If we started this programme tomorrow and assume that Mars was instantly colonisable, then within about 60 years Mars would be as full as the earth is now.
A more likely scenario is that we are either going to have to learn how to live with hyper-population and/or start talking about euthanasia/ population control – eg the Logan Run idea of death at the age of 30 and/ or the Chinese one-child per family policy.
The future may well be one of minimalism. Fewer possessions, less energy consumption per person, smaller homes, less travelling, Hong Kong style city living.
So much for my Mars idea…As I like numbers I thought I would explore the discussion with some statistics. The World’s population has increased from 2 Billion (probably under reported in the developing world) to 7 billion in a little over eighty years.
The statistics of course hide a lot of variations from life expectancy. The numbers and extension of age has a primary causation of living beyond age 1 and then age 5. Public Health improvements are the main reason life expectancy has increased and the reason life expectancy in the developing world is still so low relative to Western Europe and Japan. The number of 100 year-olds is doubling every 13 years and this rate is increasing.
Public health will improve in large potential population areas in Sub-Saharan Africa and the Asian populations of India, Pakistan, Indonesia etc. and South America continues to expand. We will have a double whammy not just in terms of greater birth rates but better and longer survival rates. More children will survive to adulthood, to produce more children and those same children will live longer.

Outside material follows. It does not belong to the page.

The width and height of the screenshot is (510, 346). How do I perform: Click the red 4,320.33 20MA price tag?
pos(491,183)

Now tie the population to carbon emissions, I’ll use the USA and India as examples. The USA has 4.4% of world population in 2010 figures. India has 17.4%. Respectively they produce 17.3% and 6.4% of carbon emissions. Therefore USA has a quarter of the population but produces three times the carbon for it’s higher standard of living. The population in the USA has a greater life expectancy than India therefore they not only produce more carbon per head per year but for longer. If India was to raise it’s public health and consequent carbon emissions to US standards of survival and consumption, their population would nearly double, average age would increase and consumption would increase by nearly 300%. To achieve that consumption without different forms of energy is simply unrealistic. We do not have the fossil fuels on earth to produce that much energy. The impact of the carbon emissions on global warming would be well in excess of the predicted temperature rises.

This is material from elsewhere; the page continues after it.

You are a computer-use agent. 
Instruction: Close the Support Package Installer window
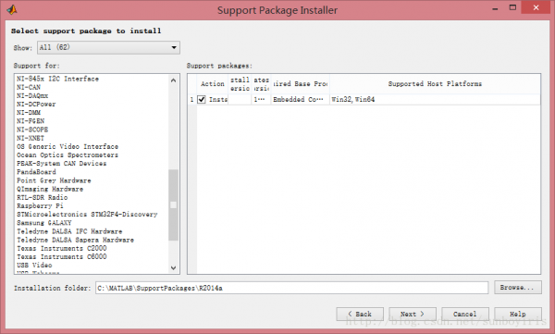coord(536,7)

I’ll not get into the argument of whether this is man made or not. It’s a pointless discussion. The rise is happening. Anyone who has been lucky enough to visit a coral reef can see the impact of pollution on coral over the last thirty or forty years. Call it temperature rise or just pollution in the water, the coral is dying regardless. Fish stocks are declining in virtually every species.

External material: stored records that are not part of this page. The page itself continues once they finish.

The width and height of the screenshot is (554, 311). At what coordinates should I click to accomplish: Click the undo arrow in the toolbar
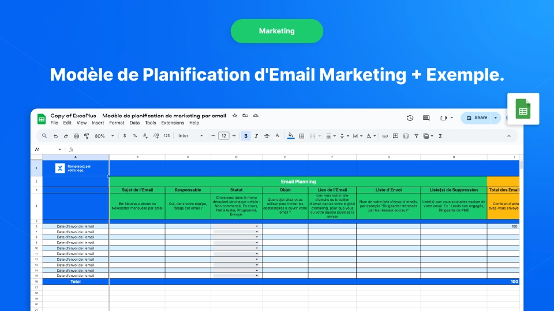[x=55, y=136]
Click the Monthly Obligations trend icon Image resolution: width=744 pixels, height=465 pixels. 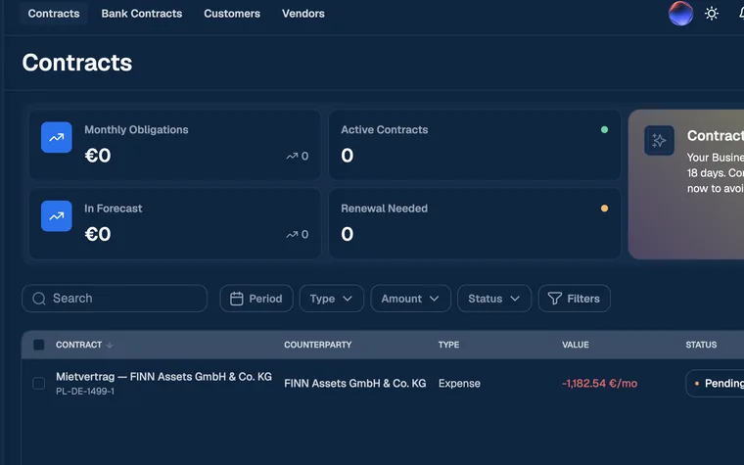tap(57, 138)
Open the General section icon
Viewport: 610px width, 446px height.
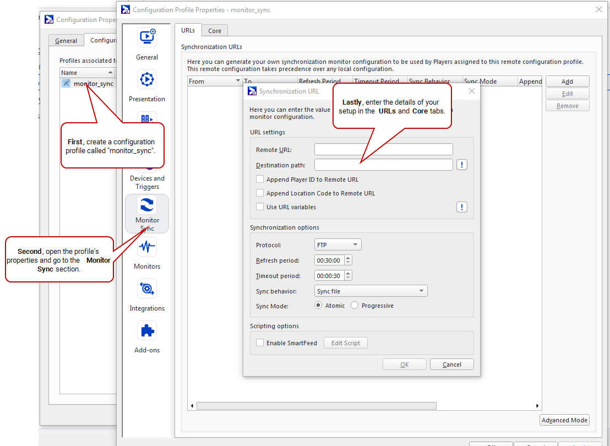pyautogui.click(x=147, y=37)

The loss of fish as a food has been largely offset by the growth in agricultural production. Most of this food has gone to people who can pay for it rather than who need it to survive, because the cost of production has to be paid for somehow. The World’s altruistic efforts to provide Governments, NGOs and the UN with funds to help famine victims only increase the pressure to grow and distribute food.
Unfortunately, I can see a future of famine for much of the Earth’s population. The West maybe partially immune because we have money to buy the resources, but that is until the demands outweigh the resources around the world. We must discover either new energy or new ways of producing and distributing food and water. We could use desalination plants for water but they need energy to run the process and create other waste in the form of carbon emissions and other toxic waste. Once salt has been removed where is it put…
We could irrigate the deserts. This would require massive investment in digging, and then pumping water, more energy and would have it’s own impact on local climate. If you visit southern Arizona (Yuma to the Californian state line) you can see this in action, desert turned green but the locals will tell you the climate has changed from dry desert to humidity. Of course the ancient Egyptians did this with the Nile so it’s nothing new.
So all we need are:
- Clean renewable energy
- More food
- More water
- Or population control
Otherwise we will have famine. We already do! It just doesn’t grab the headlines everyday although South Sudan was in the news this week. We have battles over resources around the world. They can be dressed up as political arguments and religious disputes but the underlying causes are frequently resource driven. Food, water, energy or control of these.
The Colorado River used to flow into Mexico; the trickle at Yuma that crosses the border had been used for farming, recreation, and power generation in the USA. This leaves very little for the Mexican neighbours. Water resource is already a huge issue in parts of California. The growth of Las Vegas as a city impacted the available water resource for Los Angeles and the available power generated by the Hoover Dam hydroelectric power plant. California’ population has been growing 6.3 million in 1910 census to 37 million in 2010 census. In one person’s lifespan, albeit a centenarian, a 600% population increase. As far as I am aware no new natural resources have been created in California for several billion years. Human beings have found some, maybe all, imported even more.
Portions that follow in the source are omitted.